Your instructions -
Would you transcribe the line containing "Home (891, 76)" and every line after it, through the end of the records below, exactly and with nothing else?

Provided material -

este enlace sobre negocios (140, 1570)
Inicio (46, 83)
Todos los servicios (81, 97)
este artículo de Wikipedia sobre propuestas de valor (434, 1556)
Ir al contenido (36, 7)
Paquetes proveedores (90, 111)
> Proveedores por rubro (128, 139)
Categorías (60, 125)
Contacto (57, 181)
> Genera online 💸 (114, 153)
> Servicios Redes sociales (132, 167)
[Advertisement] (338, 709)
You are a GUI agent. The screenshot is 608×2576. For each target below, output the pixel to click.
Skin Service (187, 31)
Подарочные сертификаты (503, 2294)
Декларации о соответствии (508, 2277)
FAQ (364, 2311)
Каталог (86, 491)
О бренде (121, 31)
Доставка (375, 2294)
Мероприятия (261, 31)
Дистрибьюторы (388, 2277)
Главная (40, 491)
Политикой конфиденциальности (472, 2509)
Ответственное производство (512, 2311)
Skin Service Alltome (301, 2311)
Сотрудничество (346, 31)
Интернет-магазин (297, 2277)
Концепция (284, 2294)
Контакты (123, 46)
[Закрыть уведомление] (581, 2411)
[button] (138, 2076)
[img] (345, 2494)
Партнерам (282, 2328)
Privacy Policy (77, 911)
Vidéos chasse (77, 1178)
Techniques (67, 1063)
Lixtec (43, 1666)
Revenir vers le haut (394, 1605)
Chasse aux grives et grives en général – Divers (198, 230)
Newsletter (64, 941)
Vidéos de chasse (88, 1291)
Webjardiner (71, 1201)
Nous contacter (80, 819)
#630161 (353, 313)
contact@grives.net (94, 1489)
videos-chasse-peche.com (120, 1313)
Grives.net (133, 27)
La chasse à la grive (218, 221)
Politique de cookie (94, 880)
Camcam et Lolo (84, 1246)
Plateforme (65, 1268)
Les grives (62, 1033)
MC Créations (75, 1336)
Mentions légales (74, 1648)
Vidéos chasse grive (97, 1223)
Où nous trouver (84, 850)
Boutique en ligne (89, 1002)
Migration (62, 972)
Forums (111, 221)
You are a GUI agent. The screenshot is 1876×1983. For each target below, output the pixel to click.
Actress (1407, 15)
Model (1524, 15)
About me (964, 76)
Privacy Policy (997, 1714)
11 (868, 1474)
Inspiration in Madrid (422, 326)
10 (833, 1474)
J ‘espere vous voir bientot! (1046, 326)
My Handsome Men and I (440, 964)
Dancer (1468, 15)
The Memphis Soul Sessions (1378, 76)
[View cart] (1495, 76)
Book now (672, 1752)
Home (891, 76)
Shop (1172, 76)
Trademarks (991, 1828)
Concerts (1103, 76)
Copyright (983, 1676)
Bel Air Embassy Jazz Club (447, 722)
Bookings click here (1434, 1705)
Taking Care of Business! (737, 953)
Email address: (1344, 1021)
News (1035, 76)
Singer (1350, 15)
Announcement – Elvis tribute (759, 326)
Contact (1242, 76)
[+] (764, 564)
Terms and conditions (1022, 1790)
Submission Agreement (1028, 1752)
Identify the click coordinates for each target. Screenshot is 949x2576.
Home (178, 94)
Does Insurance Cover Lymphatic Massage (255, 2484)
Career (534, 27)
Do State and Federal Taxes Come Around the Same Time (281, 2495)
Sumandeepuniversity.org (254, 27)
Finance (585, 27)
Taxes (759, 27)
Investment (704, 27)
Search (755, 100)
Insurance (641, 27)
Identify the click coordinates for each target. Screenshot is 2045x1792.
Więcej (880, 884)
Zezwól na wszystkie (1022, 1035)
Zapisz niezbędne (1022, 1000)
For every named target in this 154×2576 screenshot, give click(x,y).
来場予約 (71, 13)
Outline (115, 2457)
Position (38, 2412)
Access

Result of the exercise -
Home (891, 76)
Shop (1172, 76)
Trademarks (991, 1828)
Concerts (1103, 76)
Copyright (983, 1676)
Bel Air Embassy Jazz Club (447, 722)
Bookings click here (1434, 1705)
Taking Care of Business! (737, 953)
Email address: (1344, 1021)
News (1035, 76)
Singer (1350, 15)
Announcement – Elvis tribute (759, 326)
Contact (1242, 76)
[+] (764, 564)
Terms and conditions (1022, 1790)
Submission Agreement (1028, 1752)
Identify the click coordinates for each target. Screenshot is 949x2576.
Home (178, 94)
Does Insurance Cover Lymphatic Massage (255, 2484)
Career (534, 27)
Do State and Federal Taxes Come Around the Same Time (281, 2495)
Sumandeepuniversity.org (254, 27)
Finance (585, 27)
Taxes (759, 27)
Investment (704, 27)
Search (755, 100)
Insurance (641, 27)
Identify the click coordinates for each target. Screenshot is 2045x1792.
Więcej (880, 884)
Zezwól na wszystkie (1022, 1035)
Zapisz niezbędne (1022, 1000)
For every named target in this 154×2576 screenshot, give click(x,y).
来場予約 (71, 13)
Outline (115, 2457)
Position (38, 2412)
Access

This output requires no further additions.